## YOUR GOAL
Within the entries that follow, show each line where the word "will" occurs.

## Dataset entries
■ ■ ■ ■ ■ ■ ■
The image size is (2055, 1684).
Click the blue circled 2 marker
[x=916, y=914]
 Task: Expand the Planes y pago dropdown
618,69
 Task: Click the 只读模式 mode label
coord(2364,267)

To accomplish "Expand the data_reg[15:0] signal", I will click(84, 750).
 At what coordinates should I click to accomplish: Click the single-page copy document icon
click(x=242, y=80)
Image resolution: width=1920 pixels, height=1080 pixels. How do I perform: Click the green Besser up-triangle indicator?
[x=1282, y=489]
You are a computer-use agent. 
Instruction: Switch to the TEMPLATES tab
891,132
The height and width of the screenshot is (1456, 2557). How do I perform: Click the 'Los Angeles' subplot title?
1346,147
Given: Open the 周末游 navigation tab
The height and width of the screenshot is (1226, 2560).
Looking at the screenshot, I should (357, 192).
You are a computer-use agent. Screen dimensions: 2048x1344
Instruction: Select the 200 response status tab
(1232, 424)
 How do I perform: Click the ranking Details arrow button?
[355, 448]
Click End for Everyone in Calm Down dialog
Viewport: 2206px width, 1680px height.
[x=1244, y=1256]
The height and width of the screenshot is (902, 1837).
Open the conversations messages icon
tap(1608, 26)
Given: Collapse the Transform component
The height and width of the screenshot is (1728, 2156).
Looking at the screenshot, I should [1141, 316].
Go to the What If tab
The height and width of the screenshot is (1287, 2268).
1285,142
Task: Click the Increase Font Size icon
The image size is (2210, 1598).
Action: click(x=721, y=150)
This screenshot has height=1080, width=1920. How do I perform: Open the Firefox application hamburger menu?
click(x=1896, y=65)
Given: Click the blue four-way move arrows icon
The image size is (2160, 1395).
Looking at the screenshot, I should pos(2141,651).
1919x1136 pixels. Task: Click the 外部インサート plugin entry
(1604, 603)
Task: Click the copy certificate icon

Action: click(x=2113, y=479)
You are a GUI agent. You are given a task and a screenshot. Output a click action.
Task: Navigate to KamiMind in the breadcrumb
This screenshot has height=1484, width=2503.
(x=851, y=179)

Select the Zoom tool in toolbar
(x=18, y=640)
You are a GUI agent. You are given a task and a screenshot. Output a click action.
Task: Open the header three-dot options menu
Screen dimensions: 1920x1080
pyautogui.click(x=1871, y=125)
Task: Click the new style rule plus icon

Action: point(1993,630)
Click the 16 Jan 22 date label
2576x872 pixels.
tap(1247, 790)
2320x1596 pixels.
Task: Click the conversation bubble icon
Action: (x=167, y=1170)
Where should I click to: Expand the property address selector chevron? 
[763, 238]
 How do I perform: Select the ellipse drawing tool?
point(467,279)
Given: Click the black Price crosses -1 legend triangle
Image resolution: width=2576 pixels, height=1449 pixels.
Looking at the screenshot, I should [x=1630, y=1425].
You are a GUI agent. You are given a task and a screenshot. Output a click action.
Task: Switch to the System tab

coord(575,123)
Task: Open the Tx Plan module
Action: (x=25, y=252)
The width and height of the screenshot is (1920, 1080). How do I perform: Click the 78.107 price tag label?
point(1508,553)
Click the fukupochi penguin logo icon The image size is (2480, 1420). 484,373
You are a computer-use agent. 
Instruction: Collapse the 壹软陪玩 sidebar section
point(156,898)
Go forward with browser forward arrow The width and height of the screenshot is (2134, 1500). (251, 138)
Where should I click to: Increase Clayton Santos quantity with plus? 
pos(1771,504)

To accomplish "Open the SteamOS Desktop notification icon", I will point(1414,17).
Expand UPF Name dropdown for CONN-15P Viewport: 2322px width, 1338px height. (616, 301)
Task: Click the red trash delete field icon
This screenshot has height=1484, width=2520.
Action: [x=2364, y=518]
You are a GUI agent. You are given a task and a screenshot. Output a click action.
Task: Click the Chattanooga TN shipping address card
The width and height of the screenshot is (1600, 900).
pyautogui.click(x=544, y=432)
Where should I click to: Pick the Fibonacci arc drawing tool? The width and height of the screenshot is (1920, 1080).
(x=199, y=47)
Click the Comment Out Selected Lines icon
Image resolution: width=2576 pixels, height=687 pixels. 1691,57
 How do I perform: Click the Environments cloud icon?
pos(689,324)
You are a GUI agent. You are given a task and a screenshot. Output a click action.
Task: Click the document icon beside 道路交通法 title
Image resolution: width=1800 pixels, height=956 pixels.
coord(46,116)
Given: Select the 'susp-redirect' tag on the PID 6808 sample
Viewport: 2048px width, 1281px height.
■ ■ ■ ■ ■ ■ ■
## THE ANSWER
To accomplish "Expand the data_reg[15:0] signal", I will click(84, 750).
To accomplish "Open the SteamOS Desktop notification icon", I will point(1414,17).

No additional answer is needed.